È legittimo l’accordo concluso
fra un comune e l’avvocato difensore che ancora la
determinazione degli onorari ai minimi tariffari.
Lasciando, poi, alla discrezionalità
dell’amministrazione la possibilità di liquidare una
maggior somma a fronte dell’attività effettivamente
svolta dal professionista. Lo ha stabilito la Corte di
cassazione con la sentenza del 28 aprile 2011 n. 9488.
Il fatto
Il caso è quello di una
professionista di Benevento che aveva adito il tribunale
di Napoli per vedersi riconosciuta la liquidazione delle
spese e degli onorari sostenuti nella difesa in giudizio
del comune campano. Il giudice aveva accolto solo
parzialmente le richieste del legale, determinando in
13.344 euro i compensi spettanti. Per il resto aveva
ritenuto legittima la convenzione stipulata tra il
municipio e il professionista nel 1996, in base alla
quale si stabiliva che “per tutta l’opera prestata i
compensi di avvocato le saranno liquidati
dall’amministrazione, con intesa che non si scenderà al
di sotto dei minimi tariffari”. In tal modo, secondo il
tribunale l’avvocato “aveva rinunciato alla facoltà di
determinare da sé gli onorari, in quanto ciò rimaneva di
eslcusiva pertinenza dell’amministrazione, la quale non
sarebbe andata sotto i minimi”.
La validità della convenzione
Per i giudici di Piazza Cavour
l’interpretazione fornita in primo grado è corretta
infatti “la clausola della convenzione riguardante i
rapporti di un comune con i legali di propria fiducia,
prevedente l’impegno dell’amministrazione committente a
riconoscere il minimo stabilito dalla tariffa, con la
facoltà discrezionale per essa, di liquidare, a fronte
della notula presentata dal professionista, eventuali
maggiori compensi, non costituisce clausola vessatoria”.
E, dunque, come tale non è “abbisognevole di specifica
approvazione per iscritto per essere vincolante”, come,
invece, sostenuto nel ricorso . Infatti “detta clausola
non limita la facoltà di opporre eccezioni ma definisce
l’oggetto del contratto, individuando il corrispettivo
della prestazione con riferimento all’entità e alle
modalità di liquidazione del compenso professionale”.
Il criterio del valore
Neppure vale il criterio del valore
della controversia per richiedere una maggior somma, in
quanto l’autonomia negoziale nella determinazione del
compenso “non incontra alcun limite che quello del
rispetto del minimo fissato dalle tariffe inderogabili”.
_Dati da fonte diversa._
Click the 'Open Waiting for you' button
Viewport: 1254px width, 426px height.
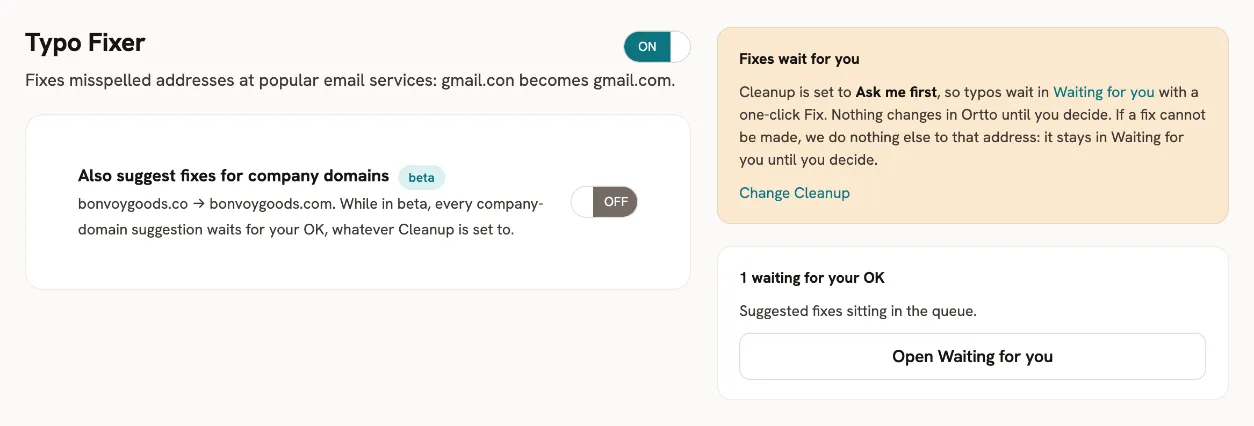coord(972,356)
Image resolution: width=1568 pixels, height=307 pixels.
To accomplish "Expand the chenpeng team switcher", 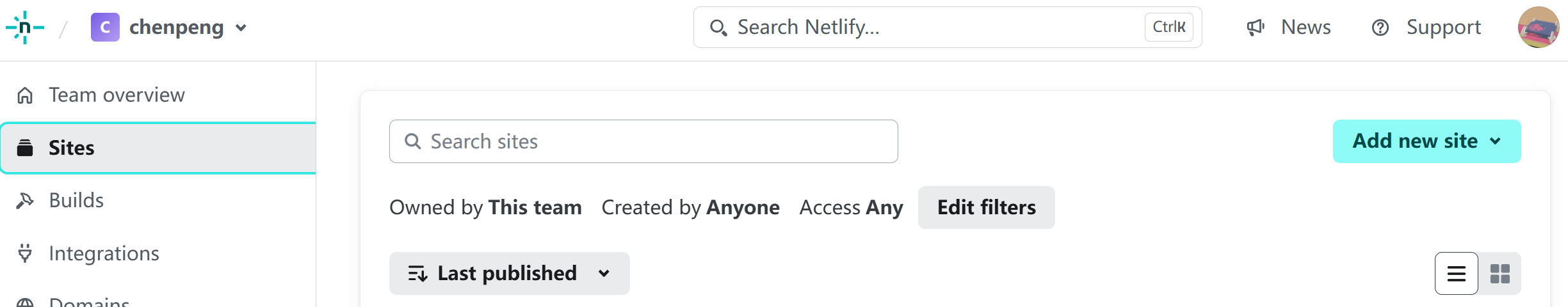I will [x=241, y=28].
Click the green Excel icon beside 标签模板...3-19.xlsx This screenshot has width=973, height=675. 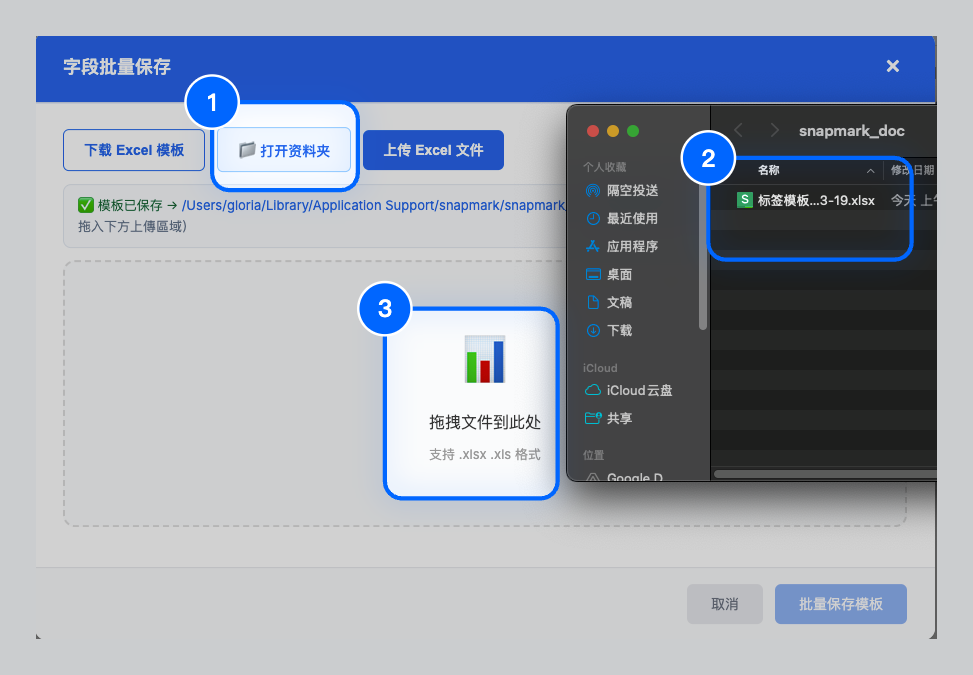coord(744,200)
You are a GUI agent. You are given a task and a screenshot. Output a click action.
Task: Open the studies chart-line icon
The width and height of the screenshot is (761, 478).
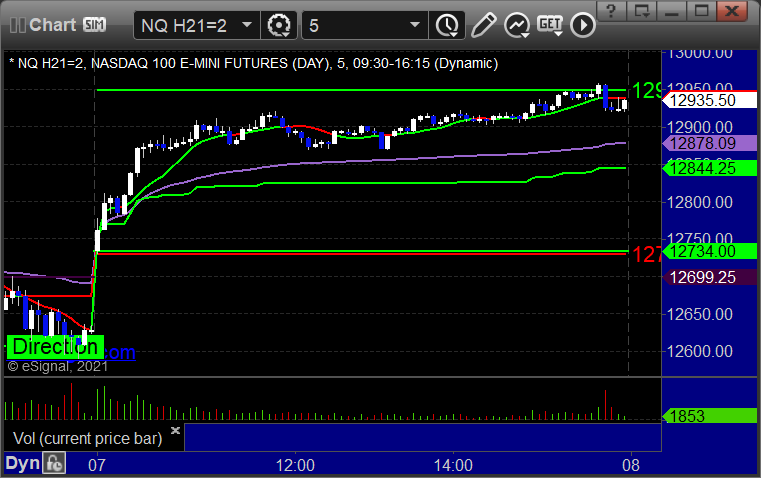(x=516, y=24)
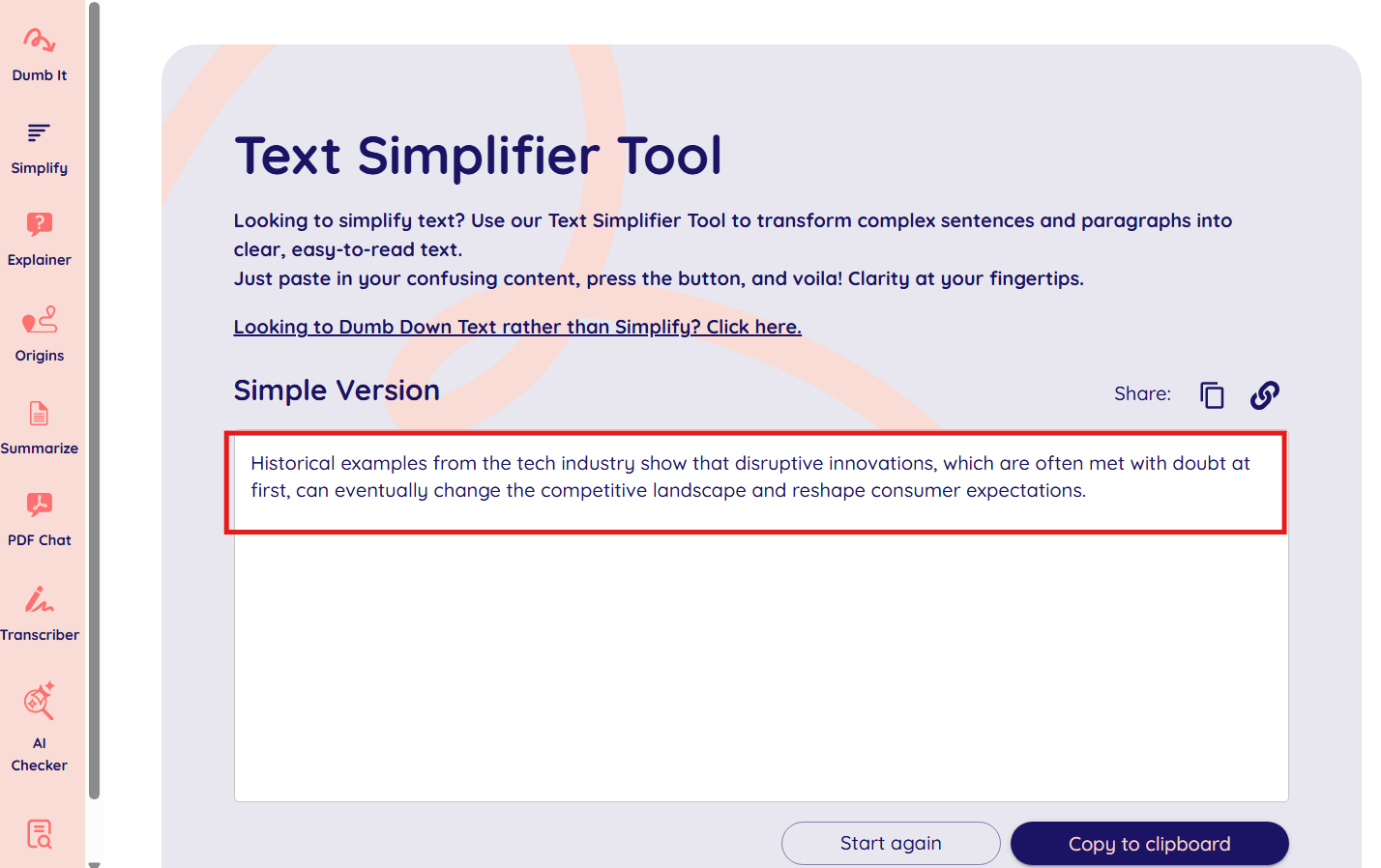Screen dimensions: 1381x868
Task: Open the Dumb It tool
Action: click(x=40, y=54)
Il giudice dunque pur volendo non può ricorrere ad una
“liquidazione in misura diversa da quella pattuita”
dalle parti. E ciò prescindendo dalla “congruità del
quantum convenuto rispetto all’importanza dell’opera e
al decoro della professione”.
La determinazione del valore
In ultimo, neppure la doglianza
sullo scaglione corrispondente al valore della causa è
stata accolta in quanto la liquidazione non deve essere
fatta sommando “il valore delle domande proposte dai
diversi attori nell’unico processo”. Infatti, “il cumulo
riguarda solo le domande proposte tra le stesse parti,
mentre non si riferisce all’ipotesi di domande avanzate
nei confronti dello stesso soggetto da diverse parti
processuali”, in litisconsorzio facoltativo.